Discussion in 'Himalayan Imports' started by ibear, Feb 15, 2005.

  1. ibear


    Apr 15, 2002
    An Anchorage judge on Wednesday upheld the state's controversial aerial wolf-kill programs, paving the way for private pilots to shoot more than 600 wolves this winter in rural Alaska.

    In her decision, Superior Court Judge Sharon Gleason refused to grant an injunction sought by the Connecticut-based group Friends of Animals and six Alaska residents to halt predator-control efforts until their lawsuit against the state goes to trial in May.

    The same group of plaintiffs sued the state in 2003, saying the Alaska Board of Game and Alaska Department of Fish and Game hadn't justified the predator-program under guidelines in state law. Gleason denied that request.

    The plaintiffs pitched a similar argument last week, saying the Game Board had not determined the necessary harvest and population figures required by state law before predator control can begin.

    Gleason found that the plaintiffs had not proven that the figures were invalid and that they would suffer only minor harm if this winter's programs go forward. On the other hand, she wrote, the state demonstrated it would suffer economic harm by stopping the multiyear programs mid-stream and that subsistence users would also be harmed by interrupting the efforts.

    She also noted the plaintiffs were challenging figures established as early as 2001, and that the long delay before taking the state to court undercut their request for immediate action.

    Representing Friends of Animals, attorney Jim Reeves said he was heartbroken by the ruling.

    But Game Board chairman Mike Fleagle said it showed, for the second time in 13 months, "that the state is acting appropriately and within the law."
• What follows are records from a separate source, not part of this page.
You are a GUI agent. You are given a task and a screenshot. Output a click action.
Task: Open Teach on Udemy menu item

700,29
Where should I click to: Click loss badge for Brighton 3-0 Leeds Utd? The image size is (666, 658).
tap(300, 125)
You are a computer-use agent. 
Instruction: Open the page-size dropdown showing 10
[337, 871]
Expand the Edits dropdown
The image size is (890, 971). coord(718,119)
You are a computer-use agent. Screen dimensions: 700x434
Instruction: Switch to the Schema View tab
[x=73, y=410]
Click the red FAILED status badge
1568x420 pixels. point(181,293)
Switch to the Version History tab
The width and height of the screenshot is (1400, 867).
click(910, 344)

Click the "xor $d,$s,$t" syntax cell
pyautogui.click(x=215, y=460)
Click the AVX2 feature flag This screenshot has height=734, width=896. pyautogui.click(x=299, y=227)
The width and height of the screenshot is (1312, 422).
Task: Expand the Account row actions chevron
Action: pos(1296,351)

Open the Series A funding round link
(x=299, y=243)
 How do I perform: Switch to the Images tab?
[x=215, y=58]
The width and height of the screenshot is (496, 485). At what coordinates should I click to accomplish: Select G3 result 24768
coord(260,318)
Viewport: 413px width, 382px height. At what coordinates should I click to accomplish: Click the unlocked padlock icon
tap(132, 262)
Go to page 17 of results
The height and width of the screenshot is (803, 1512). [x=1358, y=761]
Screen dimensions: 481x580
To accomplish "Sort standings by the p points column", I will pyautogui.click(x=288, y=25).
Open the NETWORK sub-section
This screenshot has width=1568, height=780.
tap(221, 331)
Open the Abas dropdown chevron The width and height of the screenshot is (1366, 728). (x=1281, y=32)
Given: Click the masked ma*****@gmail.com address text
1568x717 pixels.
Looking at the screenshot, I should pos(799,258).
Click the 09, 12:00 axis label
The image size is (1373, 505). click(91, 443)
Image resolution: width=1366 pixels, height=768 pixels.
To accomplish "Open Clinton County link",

    The ruling isn't likely to affect Game Board decisions on future predator control programs, Fleagle said.

    "We view each new proposal on their merits," he said. "I don't know if (the ruling) makes us more cautious, but it will keep us on our toes when we approve these things that we dot all our i's and cross all our t's."

    At its next meeting, March 4-13 in Anchorage, the board will consider requests for new wolf-control efforts in several additional areas, including the Kenai Peninsula.

    So far this winter, pilots have killed 115 wolves in five programs stretching from the Kuskokwim River to the Canada border near Tok.

  2. Josh Feltman

    Josh Feltman

    Feb 12, 2001
    What's so great about killing wolves?
  3. Green Ice

    Green Ice

    Dec 27, 2004
    I love wolves but if they are dangerous to humans or threaten to seriously diminish the game animal population then they must be dealt with.

    Svashtar likes this.
  4. Jebadiah_Smith


    Jul 28, 2004
    Gotta kill something.
  5. Josh Feltman

    Josh Feltman

    Feb 12, 2001
    You know, I'm in a foul mood today. I think I'm just going to leave this thread alone.
  6. kukrikebab


    Feb 14, 2005

    What's so great about killing wolves?


    Gotta kill something.

    So How about that man in the mirror?

    Do the human race a favour.

  7. BruiseLeee


    Sep 7, 2001
    What about them hockey players eh?
    Svashtar likes this.
  8. Rusty

    Rusty Moderator Moderator

    Mar 8, 1999
    Hey, everyone, lighten up here.

    It's been bad weather and we've hardly had a day's worth of sun where I live in the whole last 3 weeks put together and it's raining outside right now.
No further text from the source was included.